┌──
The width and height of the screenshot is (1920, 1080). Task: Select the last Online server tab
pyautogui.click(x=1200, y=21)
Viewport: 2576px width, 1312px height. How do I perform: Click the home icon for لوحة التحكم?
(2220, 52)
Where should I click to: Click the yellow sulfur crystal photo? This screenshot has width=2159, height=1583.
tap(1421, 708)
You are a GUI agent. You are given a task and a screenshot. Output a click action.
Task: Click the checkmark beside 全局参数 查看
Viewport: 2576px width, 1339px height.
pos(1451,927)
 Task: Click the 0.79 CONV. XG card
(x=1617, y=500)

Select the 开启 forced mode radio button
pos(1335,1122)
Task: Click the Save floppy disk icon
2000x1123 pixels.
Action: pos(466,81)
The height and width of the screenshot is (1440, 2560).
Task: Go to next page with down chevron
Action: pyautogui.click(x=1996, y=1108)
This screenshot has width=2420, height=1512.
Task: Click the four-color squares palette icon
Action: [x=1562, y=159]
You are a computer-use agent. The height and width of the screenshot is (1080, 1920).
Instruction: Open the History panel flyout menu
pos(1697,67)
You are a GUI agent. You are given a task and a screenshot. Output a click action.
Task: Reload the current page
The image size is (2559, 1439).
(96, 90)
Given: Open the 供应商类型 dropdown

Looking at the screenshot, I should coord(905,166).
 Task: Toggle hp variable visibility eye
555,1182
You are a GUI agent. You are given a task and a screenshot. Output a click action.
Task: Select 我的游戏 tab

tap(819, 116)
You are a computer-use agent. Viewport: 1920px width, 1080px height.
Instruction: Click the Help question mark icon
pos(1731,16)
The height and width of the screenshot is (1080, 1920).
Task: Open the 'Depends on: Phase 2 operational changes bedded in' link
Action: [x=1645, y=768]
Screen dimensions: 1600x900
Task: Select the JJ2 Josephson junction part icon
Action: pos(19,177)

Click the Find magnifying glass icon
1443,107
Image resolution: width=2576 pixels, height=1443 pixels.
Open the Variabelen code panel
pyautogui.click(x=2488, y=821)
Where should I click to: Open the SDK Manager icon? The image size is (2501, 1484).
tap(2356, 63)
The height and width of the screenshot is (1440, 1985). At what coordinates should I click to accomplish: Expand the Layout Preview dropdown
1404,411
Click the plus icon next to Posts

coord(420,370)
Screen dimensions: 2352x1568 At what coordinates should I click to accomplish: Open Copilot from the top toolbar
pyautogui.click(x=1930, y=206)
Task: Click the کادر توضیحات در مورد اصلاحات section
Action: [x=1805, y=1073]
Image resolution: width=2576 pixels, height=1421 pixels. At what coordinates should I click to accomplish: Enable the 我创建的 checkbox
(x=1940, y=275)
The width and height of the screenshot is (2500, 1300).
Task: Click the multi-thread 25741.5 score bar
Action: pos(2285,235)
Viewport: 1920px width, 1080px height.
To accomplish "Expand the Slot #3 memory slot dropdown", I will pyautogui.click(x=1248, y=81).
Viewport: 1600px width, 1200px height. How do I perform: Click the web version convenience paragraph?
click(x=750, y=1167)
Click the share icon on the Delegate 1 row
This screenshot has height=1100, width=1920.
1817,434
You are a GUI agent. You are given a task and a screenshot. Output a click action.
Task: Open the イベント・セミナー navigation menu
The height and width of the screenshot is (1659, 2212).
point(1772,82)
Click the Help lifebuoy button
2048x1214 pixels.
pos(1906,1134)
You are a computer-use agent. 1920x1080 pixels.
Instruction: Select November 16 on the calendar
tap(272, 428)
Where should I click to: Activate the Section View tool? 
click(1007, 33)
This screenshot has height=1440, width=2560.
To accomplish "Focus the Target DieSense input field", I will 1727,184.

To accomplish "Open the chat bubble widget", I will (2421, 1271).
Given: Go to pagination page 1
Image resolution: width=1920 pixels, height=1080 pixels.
└──
- **Exercise prompt**: Looking at the entries above, say how many lines contain the word "computer". Only the number is wanted.

- **Answer to this problem**: 3